» What to produce: Search the material for the string "computer", then show every line where it turns up.

--- Material for this task Enclosed Below ---

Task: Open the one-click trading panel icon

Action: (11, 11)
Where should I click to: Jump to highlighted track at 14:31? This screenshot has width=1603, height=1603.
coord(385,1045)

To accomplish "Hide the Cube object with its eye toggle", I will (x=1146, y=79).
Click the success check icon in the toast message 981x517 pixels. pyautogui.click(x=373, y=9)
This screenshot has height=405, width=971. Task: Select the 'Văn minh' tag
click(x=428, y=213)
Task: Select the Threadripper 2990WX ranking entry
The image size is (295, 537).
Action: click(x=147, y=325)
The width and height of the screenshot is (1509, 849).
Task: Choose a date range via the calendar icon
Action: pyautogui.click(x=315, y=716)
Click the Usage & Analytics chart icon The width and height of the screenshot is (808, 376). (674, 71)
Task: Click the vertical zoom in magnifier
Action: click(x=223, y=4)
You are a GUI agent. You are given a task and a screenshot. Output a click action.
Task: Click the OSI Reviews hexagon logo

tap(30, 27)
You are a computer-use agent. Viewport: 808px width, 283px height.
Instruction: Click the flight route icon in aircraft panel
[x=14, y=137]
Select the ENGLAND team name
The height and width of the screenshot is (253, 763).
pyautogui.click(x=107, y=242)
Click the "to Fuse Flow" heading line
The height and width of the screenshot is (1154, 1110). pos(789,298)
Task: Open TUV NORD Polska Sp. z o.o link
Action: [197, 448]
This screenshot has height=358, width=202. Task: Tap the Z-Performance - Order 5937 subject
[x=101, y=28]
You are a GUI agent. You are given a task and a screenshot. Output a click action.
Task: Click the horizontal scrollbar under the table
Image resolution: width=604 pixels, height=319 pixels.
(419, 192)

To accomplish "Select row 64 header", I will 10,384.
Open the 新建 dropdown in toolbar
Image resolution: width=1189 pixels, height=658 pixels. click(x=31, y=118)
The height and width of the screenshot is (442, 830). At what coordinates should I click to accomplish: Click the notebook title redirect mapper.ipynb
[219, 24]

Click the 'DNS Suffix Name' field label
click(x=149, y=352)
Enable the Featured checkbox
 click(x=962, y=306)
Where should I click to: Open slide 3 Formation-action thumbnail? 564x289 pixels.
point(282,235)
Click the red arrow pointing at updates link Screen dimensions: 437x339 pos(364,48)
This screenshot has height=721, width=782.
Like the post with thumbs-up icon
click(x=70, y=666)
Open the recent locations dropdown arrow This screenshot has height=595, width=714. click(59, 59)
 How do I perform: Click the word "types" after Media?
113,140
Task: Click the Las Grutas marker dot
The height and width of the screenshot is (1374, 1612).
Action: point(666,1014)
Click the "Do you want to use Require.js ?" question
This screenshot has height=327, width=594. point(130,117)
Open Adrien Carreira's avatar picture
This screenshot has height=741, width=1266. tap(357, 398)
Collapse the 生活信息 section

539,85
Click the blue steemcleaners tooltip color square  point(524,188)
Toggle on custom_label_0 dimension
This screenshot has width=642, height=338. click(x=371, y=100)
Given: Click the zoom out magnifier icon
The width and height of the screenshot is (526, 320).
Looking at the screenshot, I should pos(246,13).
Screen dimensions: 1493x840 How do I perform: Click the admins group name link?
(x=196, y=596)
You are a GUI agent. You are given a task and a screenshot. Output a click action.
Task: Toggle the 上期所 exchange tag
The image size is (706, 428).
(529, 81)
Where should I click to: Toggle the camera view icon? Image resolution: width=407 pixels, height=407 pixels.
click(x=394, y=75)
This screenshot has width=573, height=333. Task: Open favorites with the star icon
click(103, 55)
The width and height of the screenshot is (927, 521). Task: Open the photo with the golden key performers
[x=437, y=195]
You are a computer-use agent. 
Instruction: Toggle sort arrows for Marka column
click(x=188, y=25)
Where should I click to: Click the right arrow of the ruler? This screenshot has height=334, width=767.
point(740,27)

--- End of Enclosed Material for this task ---

» Answer space:
You are a computer-use agent. Viewport: 808px width, 283px height.
You are a computer-use agent. 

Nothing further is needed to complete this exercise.